Aim → Put everything from the line containing "Task: Open the СНАРЯЖЕНИЕ tab" down to the end of the items into a Markdown table with the columns Row and Line, skipping blank lines. Leave the pictures out.

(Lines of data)
☆ ☆ ☆ ☆ ☆
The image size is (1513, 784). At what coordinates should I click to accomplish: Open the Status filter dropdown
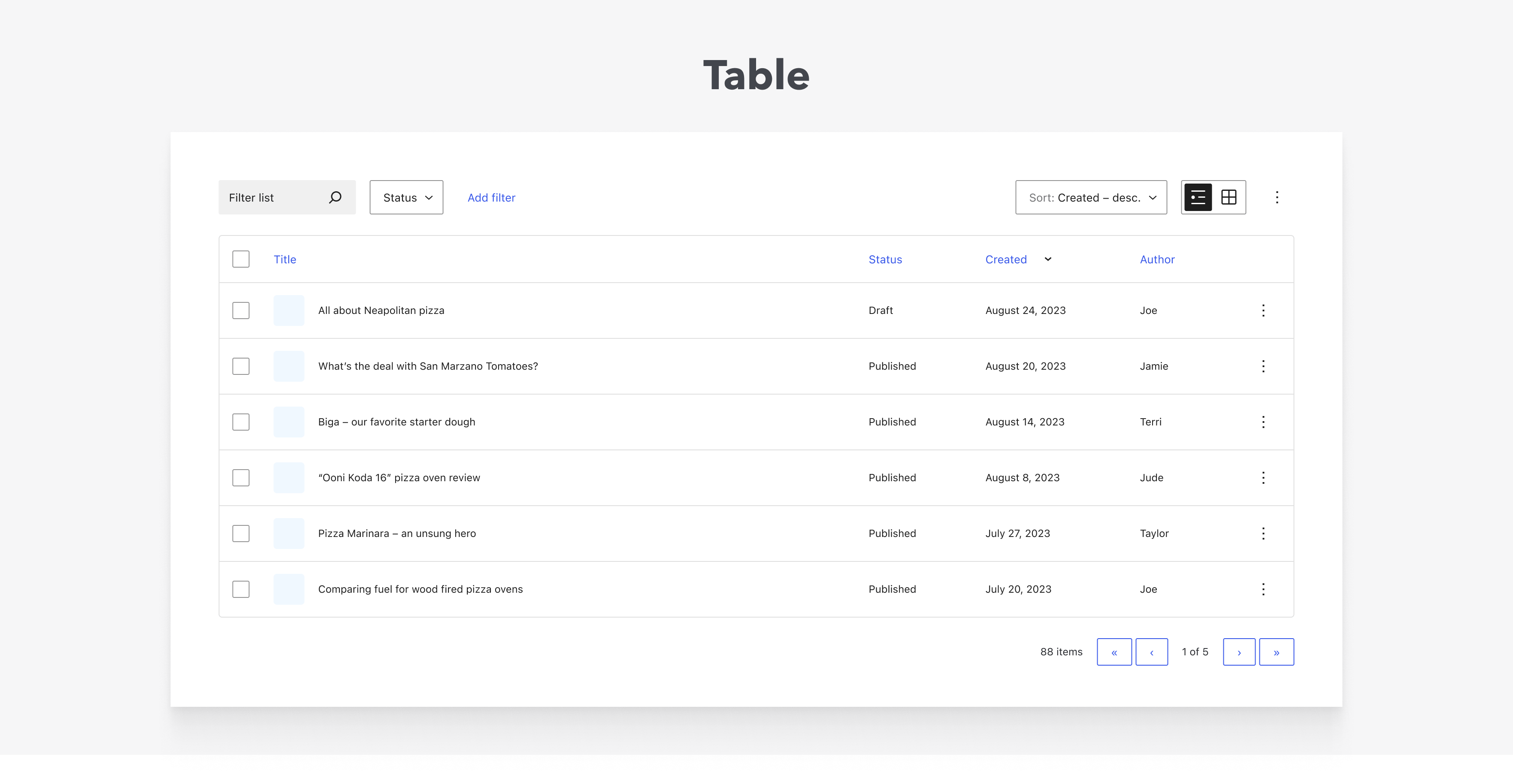[406, 197]
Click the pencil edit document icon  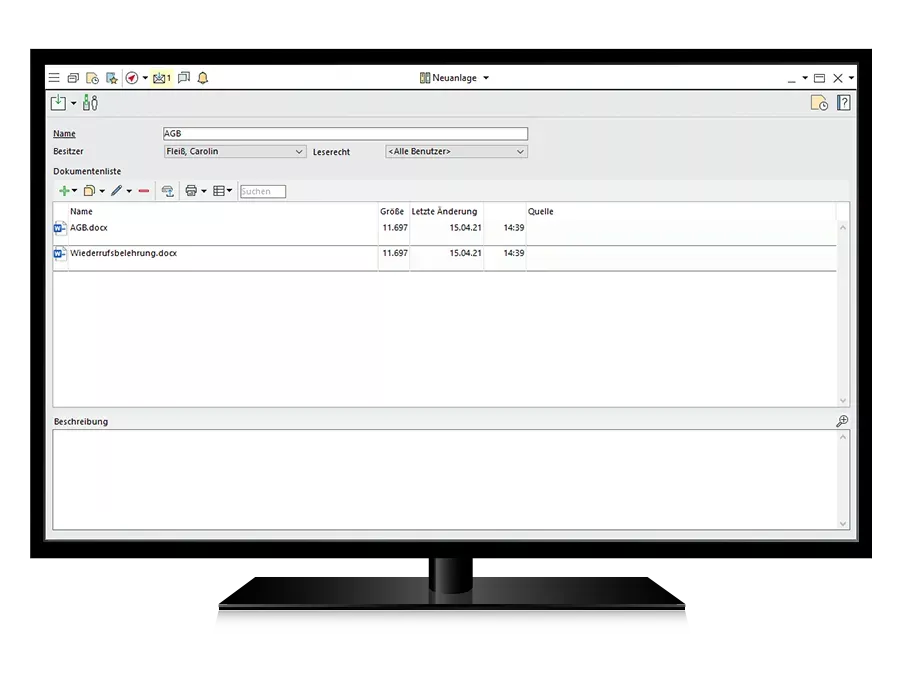116,191
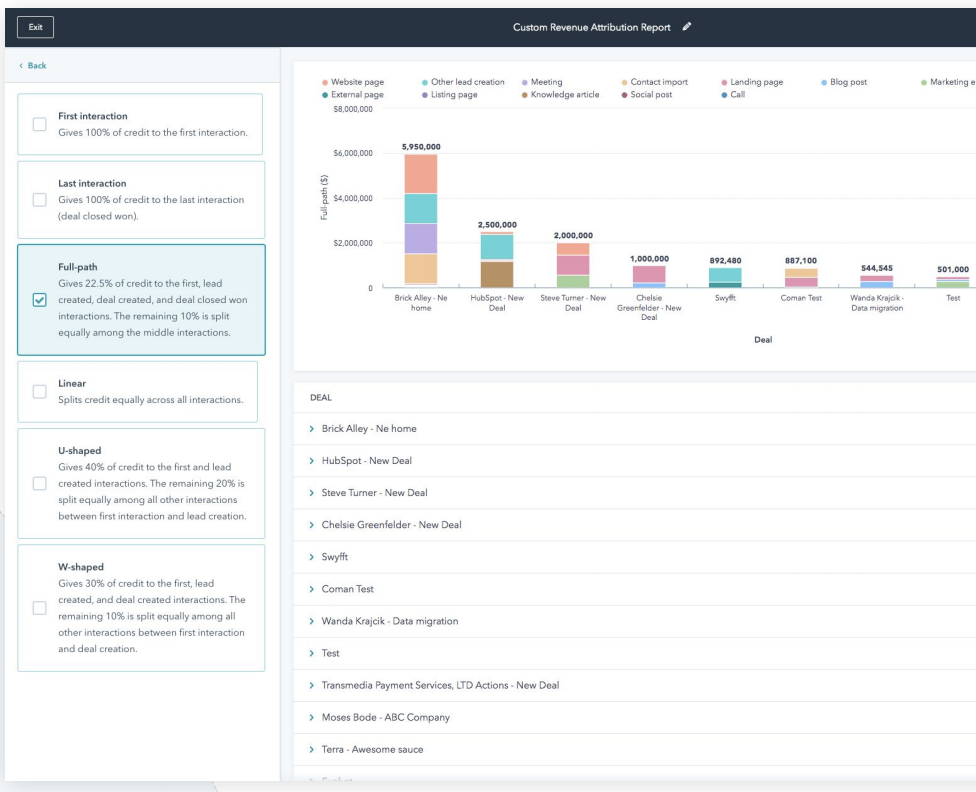
Task: Select the U-shaped attribution model card
Action: coord(141,483)
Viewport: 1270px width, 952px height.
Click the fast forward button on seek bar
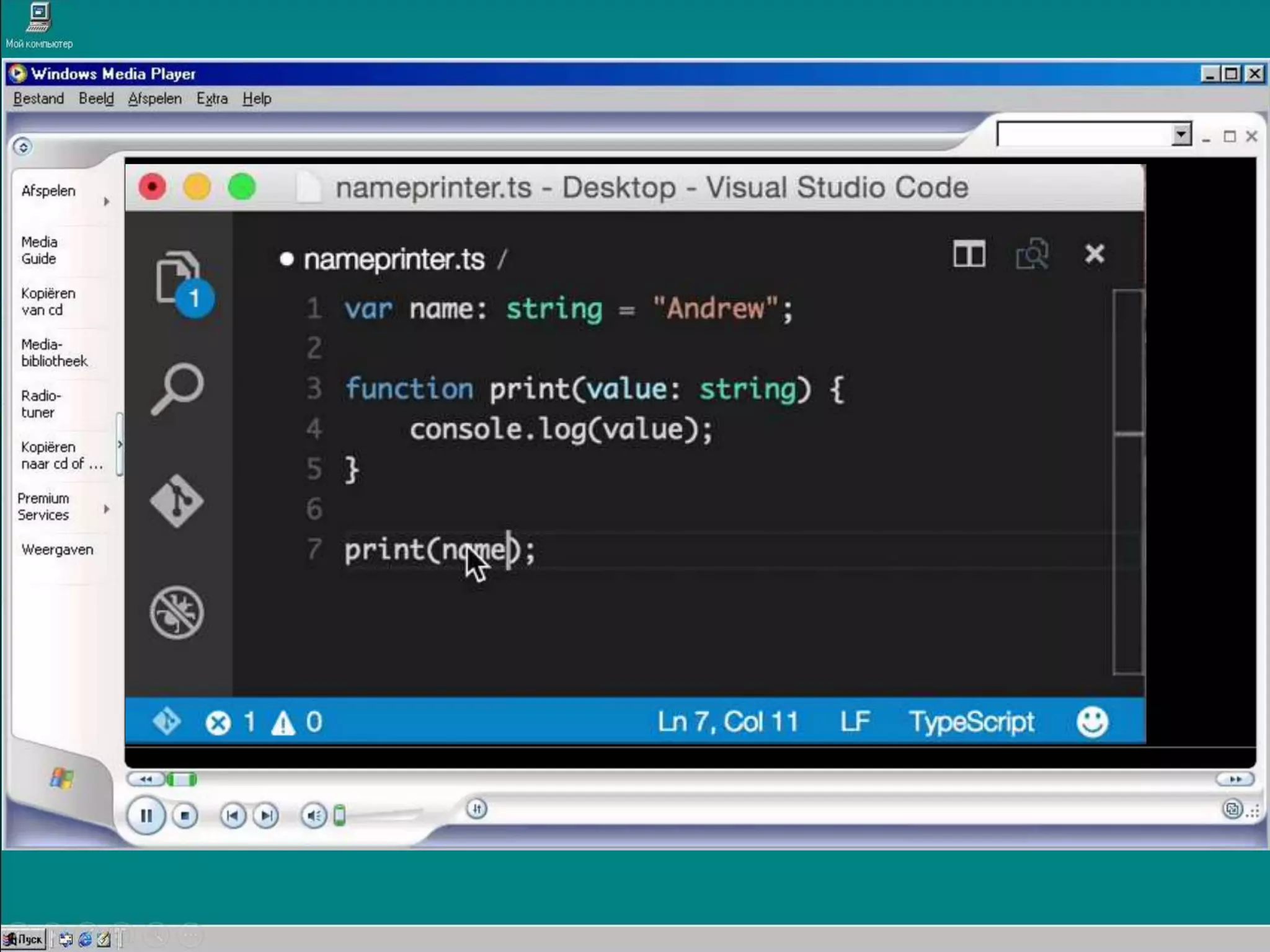tap(1235, 779)
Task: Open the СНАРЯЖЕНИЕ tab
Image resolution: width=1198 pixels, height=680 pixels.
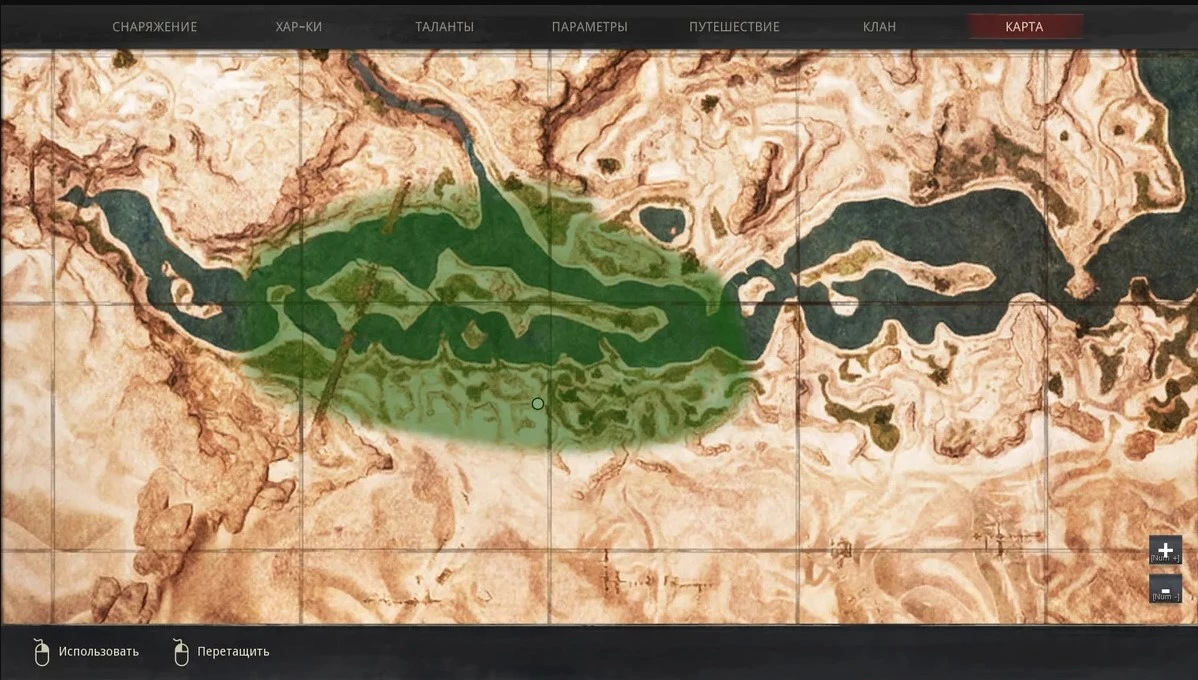Action: coord(154,27)
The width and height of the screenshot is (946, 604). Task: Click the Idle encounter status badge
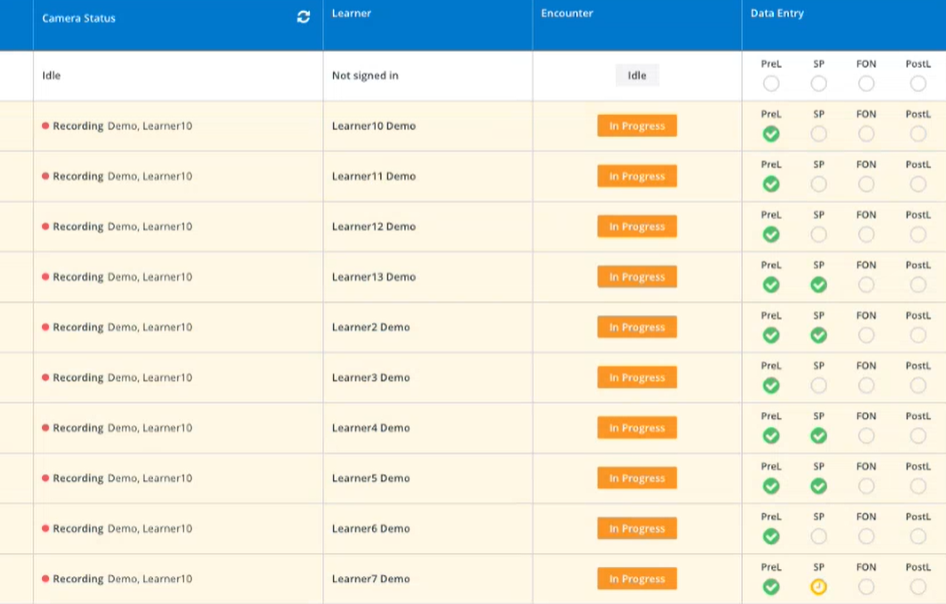[637, 75]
☆ ☆ ☆ ☆ ☆
Finished task →
| Row | Line |
|---|---|
| 1 | Task: Open the СНАРЯЖЕНИЕ tab |
| 2 | Image resolution: width=1198 pixels, height=680 pixels. |
| 3 | Action: coord(154,27) |
| 4 | The width and height of the screenshot is (946, 604). Task: Click the Idle encounter status badge |
| 5 | [637, 75] |